▶ **DATASET ENTRIES**:
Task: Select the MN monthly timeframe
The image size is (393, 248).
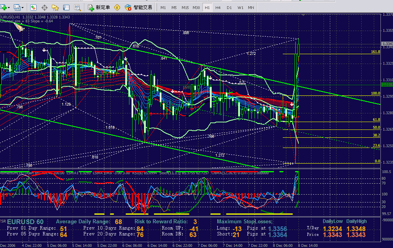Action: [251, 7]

* * *

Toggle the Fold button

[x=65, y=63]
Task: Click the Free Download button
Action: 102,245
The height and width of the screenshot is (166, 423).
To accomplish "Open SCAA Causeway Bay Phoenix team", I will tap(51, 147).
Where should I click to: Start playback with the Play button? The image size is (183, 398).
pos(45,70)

---

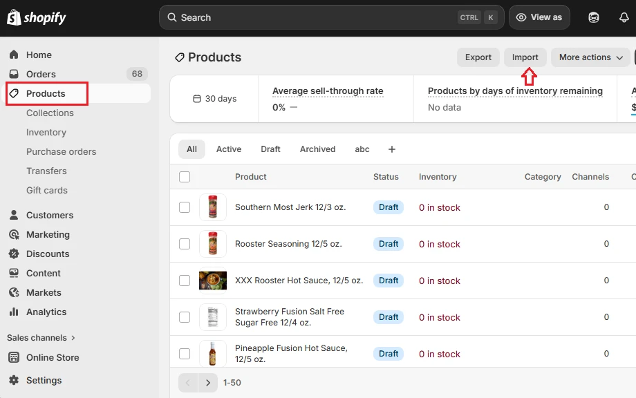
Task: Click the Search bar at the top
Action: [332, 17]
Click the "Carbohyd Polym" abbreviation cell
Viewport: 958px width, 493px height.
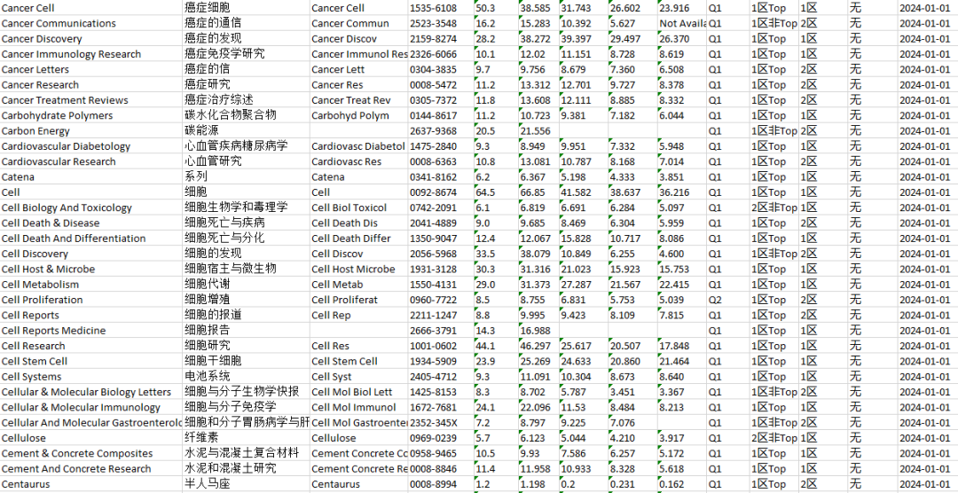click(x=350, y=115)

▶ **STATED GOAL**:
Please list each line from the records above that contains the word "Task".

▶ **THE OUTPUT**:
Task: Select the MN monthly timeframe
Task: Click the Free Download button
Task: Click the Search bar at the top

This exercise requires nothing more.